*Kutipan Bacaan*:
Parlagutan Nasution terima uang dalam pot

JAMBI – Sepertinya pimpinan DPRD Provinsi Jambi periode 2014-2019, yang menjadi saksi pertama sidang kasus suap pengesahan RAPBD Provinsi Jambi 2017-2018, tak mau disebut sebagai inisiator uang “ketok palu”. Tiga pimpinan yang duduk sebagai saksi itu adalah Cornelis Buston (CB), Syahbandar dan Chumaidi Zaidi.

Dalam sidang terdakwa Joe Fandy Yoesman alias Asiang pada sidang kedua di Pengadilan Tipikor Jambi, unsur pimpinan menyebutkan bahwa uang ketok palu berawal dari permintaan anggota.

Menurut CB, ia mendapat informasi ada penyerahan uang dari terdakwa kepada Plt Kadis PU Provinsi Jambi, Arpan. Dia mengaku penyerahan itu dilakukan tanpa sepengetahuannya. “Mereka (anggota) bergerak sendiri. Apakah ketua fraksi menerima, itu saya tidak tahu,” katanya.

*Petunjuk Tugas*:
#1 Terjemahkan kalimat dari berita sidang suap RAPBD Provinsi Jambi ini ke dalam bahasa Inggris: "Tiga pimpinan yang duduk sebagai saksi itu adalah Cornelis Buston (CB), Syahbandar dan Chumaidi Zaidi."
#2 Lanjutkan berita tentang sidang suap pengesahan RAPBD Provinsi Jambi di atas mulai dari bagian terakhir yang tercantum.

*Blok Data*:

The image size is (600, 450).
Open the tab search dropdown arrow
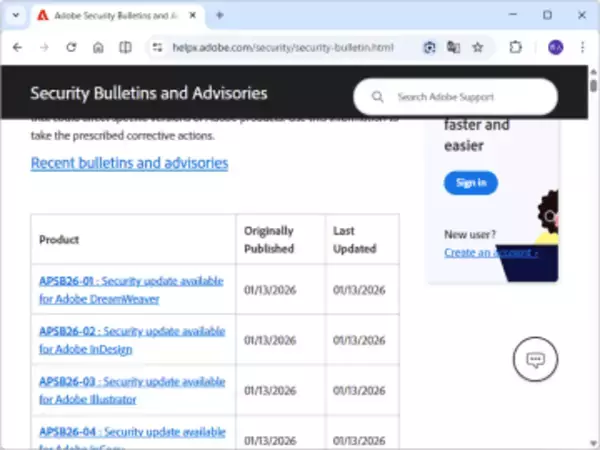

*Kunci Jawaban*:
#1 The three leaders who sat as witnesses were Cornelis Buston (CB), Syahbandar and Chumaidi Zaidi.

#2
Begitu juga dengan Syahbandar dan Chumaidi Zaidi. Mereka mengaku tidak tahu apakah ketua-ketua fraksi
menerima atau tidak uang ketok palu. Meski tidak tahu pasti, namun menurut CB, penyerahan uang itu ada hubungannya dengan pengesahan RAPBD. Menurut dia, kalau tidak ada uang itu anggota memboikot paripurna. “Siapa yang ngomong seperti?” tanya hakim ketua Viktor Togi R. “Itu pemikiran saya,” jawab CB.

Chumaidi Zaidi, Wakil Ketua DPRD Provinsi Jambi periode 2014-2019, mengaku jika dirinya tidak pernah meminta proyek dan uang pokok pikiran (pokir) dengan pihak pemerintah.

Hal ini terungkap dari pertanyaan jaksa KPK, terkait dengan uang ketok palu pengesahan APBD. “Pak Chumaidi, apakah pernah minta proyek dan uang pokir?” tanya jaksa KPK. Chumaidi menjelaskan jika dirinya tidak pernah meminta proyek dan pokir. “Saya tidak pernah minta proyek dan pokir,” jawabnya.

Namun saat ditanya apakah dirinya pernah menerima uang, Chumaidi mengakuinya. “Ya (tahun 2017), kalau 2018 saya tidak terima dan saya tolak,” tandasnya. Sementara, CB menegaskan bahwa dirinya tidak mau minta uang ketok palu. “Saya tidak pernah minta itu, tapi kalau saya dikasih proyek saya mau,” tegasnya.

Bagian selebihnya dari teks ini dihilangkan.